Why should you de-dupe?
– Duplicated records distort the data by adding repeated information that lead to wrong reporting, i.e. incorrect insights
– Duplications twist marketing campaigns by decreasing the response rate and killing return on investment.
– Duplicates reduce company workforce productivity by contacting the same customers multiple times.
– Duplicate accounts ruin customer loyalty and, thus, decrease profitability.
What defines a duplicate?
At first sight it may sound trivial. You see the same names, the same phone numbers, emails, etc. and you action is super clear: delete one and use the other. Yet, marketers, analysts, data scientists know that it is a very complex and time consuming action. However, there are reasons for duplicates to exist in your database. For example, you maybe billing two different departments for your enterprise customers, the same address belongs to multiple people who all order separately and finally a corporate phone number can belong to multiple locations and you are selling per location.
To define duplicates you therefore need to have a plan on what is defined as a duplicate by consulting multiple data stakeholders. After that you need to match records. Through data matching we can reveal exact matching records and delete them keeping one as a surviving record. The more complex way of data matching is to find records that look similar and have a high probability to be the identical piece of data.
What fields help identify a duplicate?
For contact data, usually you start with the email address as one of the best identifiers. Mobile phones are just another type of the unique identifiers. Today people have the opportunity to keep their cellphones’ number even when they move and when they change phone providers.
For Account data, it is helpful to look for the domain names. Mailing address is just another way to match record. The more fields you apply during deduping procedure the cleaner your data will become. Matching the fields will allow you to select master or surviving record that you keep.
What is master/surviving record?
To dedupe you must keep one record and merge related data from other records. This record will be your master record. To choose master record you can follow certain rules.
Start with outlining the data that comes from the most reliable source. Always rely only on the reputable and valid sources of data. Use a third party for data validation regarding, for example, domain names, mobile phone providers, zip codes, etc.
Make sure you select the most recent data. Pick up the latest update available in your data. Keep in mind that people change their places of living and jobs pretty often.
Look up at the record that is more detailed compared to similar one lacking descriptions. Be careful with abbreviations, they can easily create noise.
Disregard vague attributes and null data. For example, select the zip codes that are complete.
Selecting the master record always set up rules depending on the nature of your business. For example, you may want to flag customers as master while prospects are merge.

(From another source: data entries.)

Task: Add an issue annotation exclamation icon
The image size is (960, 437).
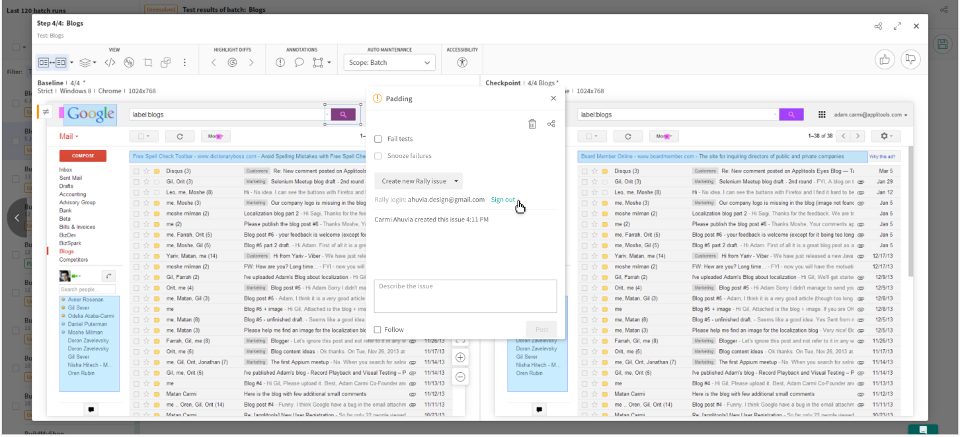Action: (279, 62)
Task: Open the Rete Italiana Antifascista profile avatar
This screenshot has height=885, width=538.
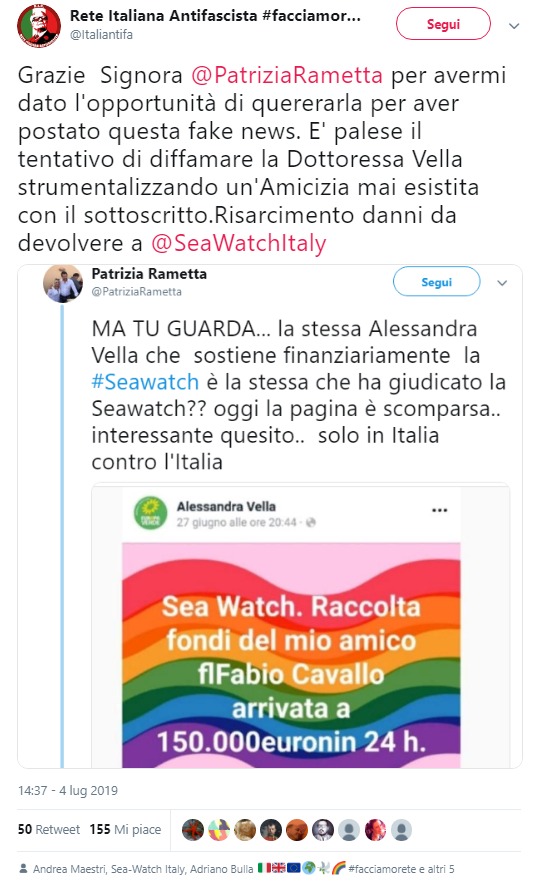Action: (x=39, y=25)
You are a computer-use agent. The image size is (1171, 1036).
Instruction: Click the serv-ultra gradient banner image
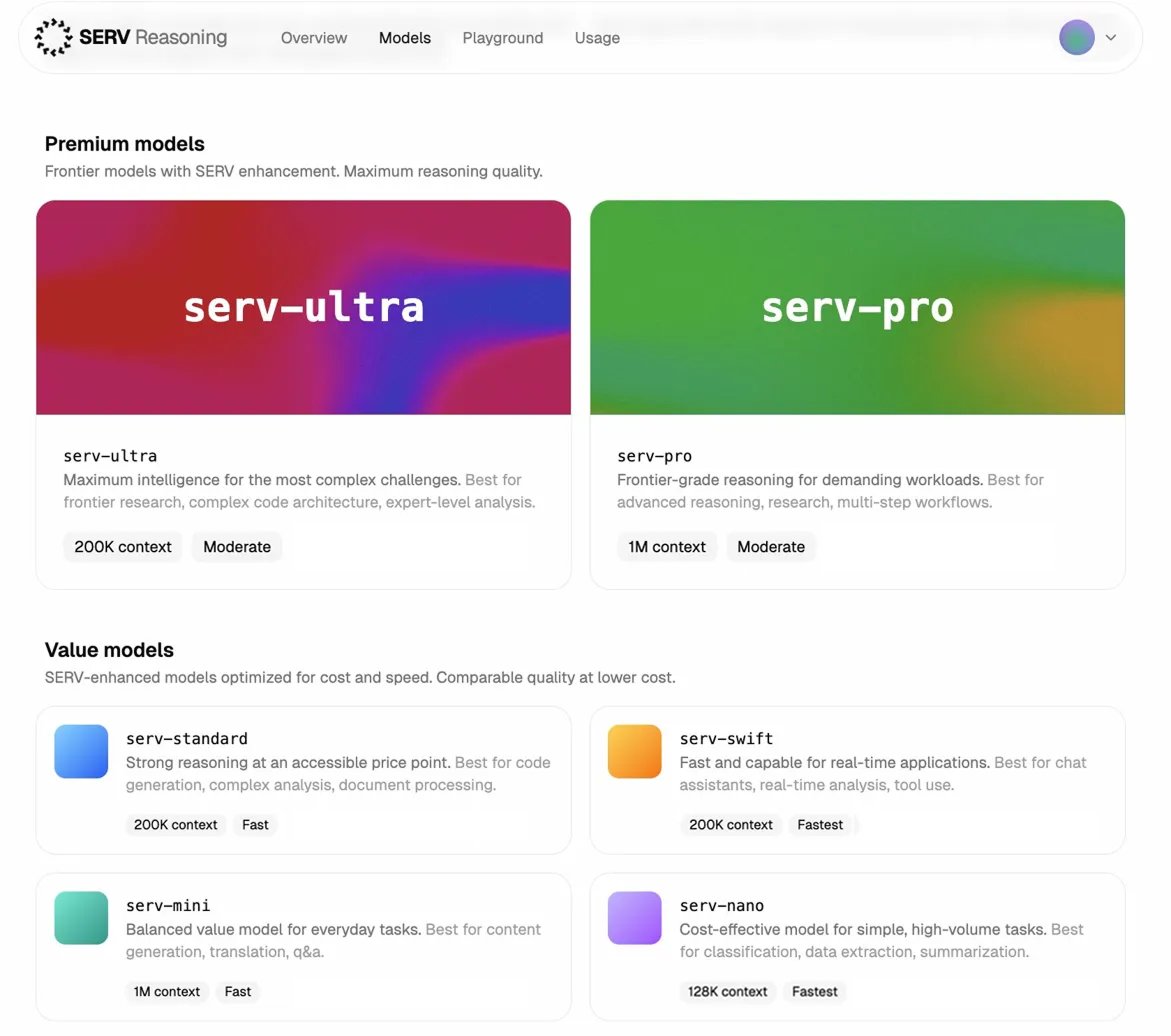(x=303, y=307)
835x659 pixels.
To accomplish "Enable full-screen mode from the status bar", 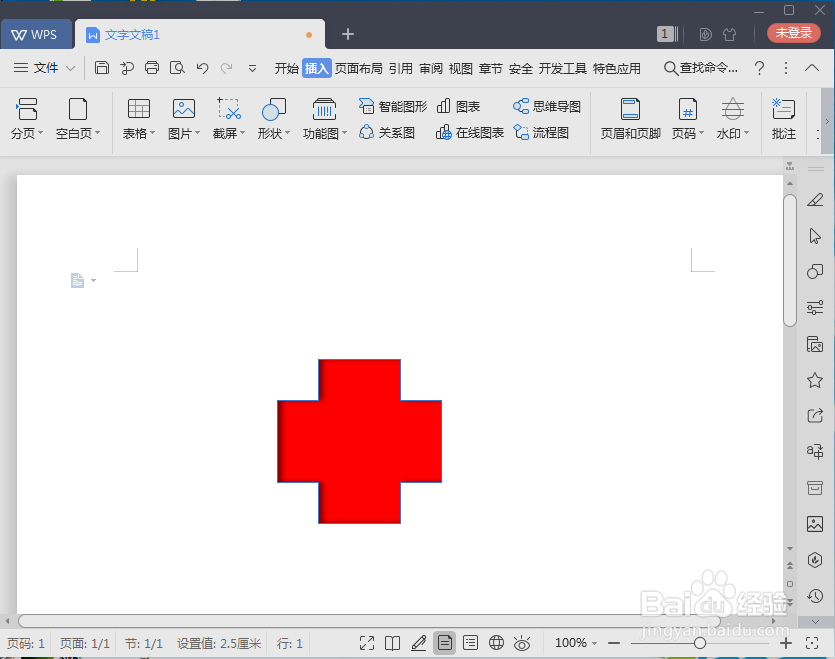I will tap(367, 643).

When master record is identified, the other duplicate records can be disregarded or merged with the master record. Always write down your logical deduping steps and discuss them with your team to refine the best logic.
Why do you need to test the deduping logic?
Prior to running deduping algorithm based on your rules don’t forget to create a backup file. Run tests and verify the results by randomly checking the data. Following this pattern will allow you to find any errors if any and fix them on the way. Also keeping the backup file will prevent the data loss.
Duplicates never stop. Constant data changes, i.e. data update/maintenance, new data additions and often simple manual data entry, are prone to new duplicates surfacing. Maintaining your data clean is crucial for your organization’s success. When set up, run your deduplication process on a regular basis or refer to professional data cleansing teams for help. It will save you time and help keep your data clean, functional and effective.